July 21st, 2014 by Zhang, L., Wei, Y., Pushel, I., Heinze, K., Elenbaas, J., Henry, R. W., Arnosti, D. N.

Retinoblastoma (RB) family transcriptional corepressors regulate diverse cellular events including cell cycle, senescence, and differentiation. The activity and stability of these proteins are mediated by post-translational modifications, however we lack a general understanding of how distinct modifications coordinately impact both of these properties. Previously, we showed that protein turnover and activity are tightly linked through an evolutionarily conserved C-terminal instability element (IE) in the Drosophila RB-related protein Rbf1; surprisingly, mutant proteins with enhanced stability were less, not more active. To better understand how activity and turnover are controlled in this model RB protein, we assessed the impact of Cyclin-Cdk kinase regulation on Rbf1. An evolutionarily conserved N-terminal threonine residue is required for Cyclin-Cdk response, and showed a dominant impact on turnover and activity, however specific residues in the C terminal IE differentially impacted Rbf1 activity and turnover, indicating an additional level of regulation.
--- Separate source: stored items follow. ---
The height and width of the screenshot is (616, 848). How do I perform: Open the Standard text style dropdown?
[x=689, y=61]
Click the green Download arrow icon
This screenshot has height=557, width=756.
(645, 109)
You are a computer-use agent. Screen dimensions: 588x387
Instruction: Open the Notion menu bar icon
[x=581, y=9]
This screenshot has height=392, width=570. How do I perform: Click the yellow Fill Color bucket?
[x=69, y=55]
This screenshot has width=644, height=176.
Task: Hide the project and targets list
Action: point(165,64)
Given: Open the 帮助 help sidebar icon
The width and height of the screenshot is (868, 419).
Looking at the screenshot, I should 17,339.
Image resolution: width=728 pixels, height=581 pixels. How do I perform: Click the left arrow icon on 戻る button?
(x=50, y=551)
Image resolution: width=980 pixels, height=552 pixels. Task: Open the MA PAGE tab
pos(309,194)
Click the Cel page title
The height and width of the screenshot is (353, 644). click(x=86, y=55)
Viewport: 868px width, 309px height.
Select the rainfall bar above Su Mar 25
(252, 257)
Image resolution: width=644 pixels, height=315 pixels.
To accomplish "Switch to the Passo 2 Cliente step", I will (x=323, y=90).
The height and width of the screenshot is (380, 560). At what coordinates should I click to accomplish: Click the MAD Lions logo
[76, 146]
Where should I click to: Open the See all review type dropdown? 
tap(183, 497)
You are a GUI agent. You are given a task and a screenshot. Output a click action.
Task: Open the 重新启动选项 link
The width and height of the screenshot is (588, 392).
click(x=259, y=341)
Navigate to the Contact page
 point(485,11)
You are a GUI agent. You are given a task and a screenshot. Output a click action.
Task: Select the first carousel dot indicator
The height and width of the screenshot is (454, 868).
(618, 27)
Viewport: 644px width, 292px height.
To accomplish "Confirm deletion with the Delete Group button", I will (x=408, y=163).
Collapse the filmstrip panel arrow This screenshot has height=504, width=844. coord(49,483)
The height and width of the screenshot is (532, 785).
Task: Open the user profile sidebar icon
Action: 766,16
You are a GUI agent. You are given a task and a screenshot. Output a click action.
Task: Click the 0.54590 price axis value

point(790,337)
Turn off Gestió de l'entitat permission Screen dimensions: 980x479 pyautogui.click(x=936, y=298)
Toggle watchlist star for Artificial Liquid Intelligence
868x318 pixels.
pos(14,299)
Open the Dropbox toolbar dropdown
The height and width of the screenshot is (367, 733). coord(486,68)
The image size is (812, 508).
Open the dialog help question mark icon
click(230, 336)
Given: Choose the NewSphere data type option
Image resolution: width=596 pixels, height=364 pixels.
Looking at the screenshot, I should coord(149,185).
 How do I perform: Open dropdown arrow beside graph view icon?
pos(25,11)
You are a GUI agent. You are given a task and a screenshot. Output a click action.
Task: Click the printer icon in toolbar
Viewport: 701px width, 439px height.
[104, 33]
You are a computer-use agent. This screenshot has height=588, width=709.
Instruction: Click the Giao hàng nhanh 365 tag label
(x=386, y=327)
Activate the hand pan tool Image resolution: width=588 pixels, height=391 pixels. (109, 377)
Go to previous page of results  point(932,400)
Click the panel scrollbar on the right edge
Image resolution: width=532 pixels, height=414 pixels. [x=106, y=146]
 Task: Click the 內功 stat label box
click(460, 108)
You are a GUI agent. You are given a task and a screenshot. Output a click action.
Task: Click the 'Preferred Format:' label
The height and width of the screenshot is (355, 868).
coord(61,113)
Strikingly, specific IE mutations that impaired turnover but not activity induced dramatic developmental phenotypes in the Drosophila eye. Mutation of the highly conserved K774 residue induced hypermorphic phenotypes that mimicked the loss of phosphorylation control; mutation of the corresponding codon of the human RBL2 gene has been reported in lung tumors. Our data supports a model in which closely intermingled residues within the conserved IE govern protein turnover, presumably through interactions with E3 ligases, and protein activity, via contacts with E2F transcription partners. Such functional relationships are likely to similarly impact mammalian RB family proteins, with important implications for development and disease.